Ketiganya ditemukan tewas setelah rumah mereka tertimbun longsor di bagian dapur dan kamar tidur. Tim berhasil masuk dan melakukan evakuasi terhadap korban terdampak. ”Dini hari tadi sekitar pukul 04.00, kami berhasil mengevakuasi tiga korban meninggal, yang merupakan satu keluarga,” kata Patria.
Hingga kini, menurut Patria, tim gabungan penanganan bencana Lumajang sedang menunggu situasi kondusif untuk bisa membuka akses jalan Pronojiwo-kota Lumajang.
”Kami telah mengerahkan alat berat guna melakukan pembukaan jalan yang tertutup total. Namun, kondisi cuaca di lokasi kejadian belum memungkinkan untuk melanjutkan upaya penanganan darurat. Hal ini disebabkan muncul beberapa longsor susulan,” katanya.
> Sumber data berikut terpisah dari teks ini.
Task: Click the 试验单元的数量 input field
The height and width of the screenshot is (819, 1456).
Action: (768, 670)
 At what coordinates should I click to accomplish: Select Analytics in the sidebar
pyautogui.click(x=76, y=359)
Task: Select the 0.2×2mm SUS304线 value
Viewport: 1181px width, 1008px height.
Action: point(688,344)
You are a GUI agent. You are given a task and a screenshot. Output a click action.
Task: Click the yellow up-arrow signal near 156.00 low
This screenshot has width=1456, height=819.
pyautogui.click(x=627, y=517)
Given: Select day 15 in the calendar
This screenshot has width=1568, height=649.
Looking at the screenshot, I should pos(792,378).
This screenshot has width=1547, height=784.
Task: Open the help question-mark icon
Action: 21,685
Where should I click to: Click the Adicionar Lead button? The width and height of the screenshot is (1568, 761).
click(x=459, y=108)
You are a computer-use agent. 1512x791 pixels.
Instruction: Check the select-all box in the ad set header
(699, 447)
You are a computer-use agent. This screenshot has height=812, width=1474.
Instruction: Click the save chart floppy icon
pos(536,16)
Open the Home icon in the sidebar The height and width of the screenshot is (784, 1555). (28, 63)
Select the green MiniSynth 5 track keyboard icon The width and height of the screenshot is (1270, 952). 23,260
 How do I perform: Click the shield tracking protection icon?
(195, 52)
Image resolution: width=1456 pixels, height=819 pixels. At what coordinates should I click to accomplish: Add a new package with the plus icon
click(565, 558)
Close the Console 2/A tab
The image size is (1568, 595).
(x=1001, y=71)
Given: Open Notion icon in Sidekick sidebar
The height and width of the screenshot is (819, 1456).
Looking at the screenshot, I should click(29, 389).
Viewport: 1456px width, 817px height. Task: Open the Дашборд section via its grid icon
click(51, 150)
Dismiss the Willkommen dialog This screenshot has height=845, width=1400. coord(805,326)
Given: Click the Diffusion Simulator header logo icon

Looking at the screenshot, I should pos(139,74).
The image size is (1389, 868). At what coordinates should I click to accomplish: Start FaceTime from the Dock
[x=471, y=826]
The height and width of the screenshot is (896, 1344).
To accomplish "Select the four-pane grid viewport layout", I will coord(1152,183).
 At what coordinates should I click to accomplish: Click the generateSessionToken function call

Dalam beberapa hari ini di wilayah selatan Jawa Timur, baik di Lumajang maupun Malang, terjadi peningkatan intensitas awan. Di beberapa lokasi juga terjadi hujan meski saat ini sebenarnya sudah memasuki musim kemarau.
Badan Meteorologi, Klimatologi, dan Geofisika (BMKG) Stasiun Meteorologi Kelas I Juanda Sidoarjo, dalam siaran persnya, menyebut bahwa saat ini wilayah Jatim berada pada musim kemarau dengan pola angin dominan dari arah timur hingga tenggara. Namun, adanya gangguan pada atmosfer menyebabkan peningkatan potensi terjadinya cuaca ekstrem di beberapa wilayah.
Hasil analisis dinamika atmosfer terkini menunjukkan aktifnya gangguan atmosfer MJO (Madden-Julian Oscillation), gelombang atmosfer Ekuatorial Kelvin, dan gelombang atmosfer Ekuatorial Rossby. Hal ini mengakibatkan potensi peningkatan pertumbuhan awan kumulonimbus yang dapat memicu terjadinya cuaca ekstrem seperti hujan lebat disertai petir dan angin kencang sesaat.
”Oleh karena itu, beberapa wilayah di Jawa Timur perlu diwaspadai memiliki potensi cuaca ekstrem yang dapat mengakibatkan terjadinya bencana hidrometeorologi (hujan lebat, tanah longsor, puting beliung, hujan es, dan genangan air) pada periode 7–13 Juli 2023,” kata Taufiq Hermawan, Kepala Stasiun Meteorologi Kelas I Juanda Sidoarjo, dalam siaran pers tersebut.
Beberapa wilayah rawan bencana itu adalah Kota Blitar, Kabupaten Malang, Lumajang, Kota Malang, Tulungagung, Kabupaten Blitar, Banyuwangi, Jember, Kediri, Pasuruan, Probolinggo, Kota Batu, Trenggalek, Jombang, Nganjuk, dan Ponorogo.